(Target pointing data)
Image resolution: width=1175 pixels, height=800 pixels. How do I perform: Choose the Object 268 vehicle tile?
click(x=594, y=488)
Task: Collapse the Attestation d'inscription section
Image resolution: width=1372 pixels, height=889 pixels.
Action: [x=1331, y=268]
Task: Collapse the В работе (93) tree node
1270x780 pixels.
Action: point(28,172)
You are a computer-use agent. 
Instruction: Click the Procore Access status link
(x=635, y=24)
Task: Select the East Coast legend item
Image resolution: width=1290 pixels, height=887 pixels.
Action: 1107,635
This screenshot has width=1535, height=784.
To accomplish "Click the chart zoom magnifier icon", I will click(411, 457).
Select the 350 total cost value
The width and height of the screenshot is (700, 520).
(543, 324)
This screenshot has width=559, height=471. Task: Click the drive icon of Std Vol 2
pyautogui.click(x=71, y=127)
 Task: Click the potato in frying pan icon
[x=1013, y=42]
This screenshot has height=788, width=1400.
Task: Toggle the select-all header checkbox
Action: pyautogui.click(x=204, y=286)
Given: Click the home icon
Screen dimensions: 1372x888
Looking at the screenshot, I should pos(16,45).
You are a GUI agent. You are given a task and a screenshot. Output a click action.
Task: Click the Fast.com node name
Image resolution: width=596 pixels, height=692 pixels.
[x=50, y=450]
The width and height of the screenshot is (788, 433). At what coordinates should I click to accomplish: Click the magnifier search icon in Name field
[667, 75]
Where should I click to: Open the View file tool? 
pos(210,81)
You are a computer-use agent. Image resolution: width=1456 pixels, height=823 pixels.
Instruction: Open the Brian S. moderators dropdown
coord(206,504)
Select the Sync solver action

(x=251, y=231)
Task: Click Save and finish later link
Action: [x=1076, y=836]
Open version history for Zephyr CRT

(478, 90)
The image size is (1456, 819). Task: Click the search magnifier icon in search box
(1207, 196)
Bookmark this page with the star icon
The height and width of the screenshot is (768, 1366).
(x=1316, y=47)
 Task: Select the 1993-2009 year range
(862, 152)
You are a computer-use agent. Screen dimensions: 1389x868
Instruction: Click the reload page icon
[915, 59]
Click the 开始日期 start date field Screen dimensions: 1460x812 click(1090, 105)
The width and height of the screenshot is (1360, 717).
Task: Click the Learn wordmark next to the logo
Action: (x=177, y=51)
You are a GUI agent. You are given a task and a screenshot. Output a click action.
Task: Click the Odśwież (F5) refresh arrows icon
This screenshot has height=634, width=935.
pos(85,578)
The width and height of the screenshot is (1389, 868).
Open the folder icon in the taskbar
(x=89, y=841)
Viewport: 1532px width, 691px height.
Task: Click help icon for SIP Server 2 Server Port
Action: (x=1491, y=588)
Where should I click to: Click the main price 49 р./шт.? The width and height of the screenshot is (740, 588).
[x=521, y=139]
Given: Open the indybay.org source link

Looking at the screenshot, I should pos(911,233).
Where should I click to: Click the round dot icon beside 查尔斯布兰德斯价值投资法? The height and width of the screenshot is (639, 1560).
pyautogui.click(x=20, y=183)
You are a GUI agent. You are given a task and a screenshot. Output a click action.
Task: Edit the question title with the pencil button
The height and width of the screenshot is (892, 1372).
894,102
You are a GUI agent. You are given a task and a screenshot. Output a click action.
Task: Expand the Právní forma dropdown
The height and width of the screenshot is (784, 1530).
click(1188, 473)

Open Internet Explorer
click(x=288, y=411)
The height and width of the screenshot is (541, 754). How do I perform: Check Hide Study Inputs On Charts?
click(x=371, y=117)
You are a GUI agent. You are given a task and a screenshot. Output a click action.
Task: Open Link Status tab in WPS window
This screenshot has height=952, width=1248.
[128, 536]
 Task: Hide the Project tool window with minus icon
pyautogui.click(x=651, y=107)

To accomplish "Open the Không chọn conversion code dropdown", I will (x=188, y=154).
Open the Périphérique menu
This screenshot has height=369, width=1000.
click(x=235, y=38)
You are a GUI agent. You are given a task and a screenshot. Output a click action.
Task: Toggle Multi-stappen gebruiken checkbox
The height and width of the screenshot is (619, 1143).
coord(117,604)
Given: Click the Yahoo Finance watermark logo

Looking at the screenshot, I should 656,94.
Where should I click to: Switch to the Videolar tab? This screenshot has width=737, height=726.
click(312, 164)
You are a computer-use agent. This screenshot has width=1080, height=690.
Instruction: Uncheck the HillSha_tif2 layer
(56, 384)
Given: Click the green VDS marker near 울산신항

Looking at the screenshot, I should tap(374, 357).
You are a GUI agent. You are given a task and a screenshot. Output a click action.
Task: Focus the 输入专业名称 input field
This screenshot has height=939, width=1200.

■ What this task involves
Give the lines of the material above, starting at the line containing "Given: Click the Yahoo Finance watermark logo" and ending at the end of the material, as a JSON list of strings with one string per line and blank lines left out.

■ Exercise answer
[
  "Given: Click the Yahoo Finance watermark logo",
  "Looking at the screenshot, I should 656,94.",
  "Where should I click to: Switch to the Videolar tab? This screenshot has width=737, height=726.",
  "click(312, 164)",
  "You are a computer-use agent. This screenshot has width=1080, height=690.",
  "Instruction: Uncheck the HillSha_tif2 layer",
  "(56, 384)",
  "Given: Click the green VDS marker near 울산신항",
  "Looking at the screenshot, I should tap(374, 357).",
  "You are a GUI agent. You are given a task and a screenshot. Output a click action.",
  "Task: Focus the 输入专业名称 input field",
  "This screenshot has height=939, width=1200."
]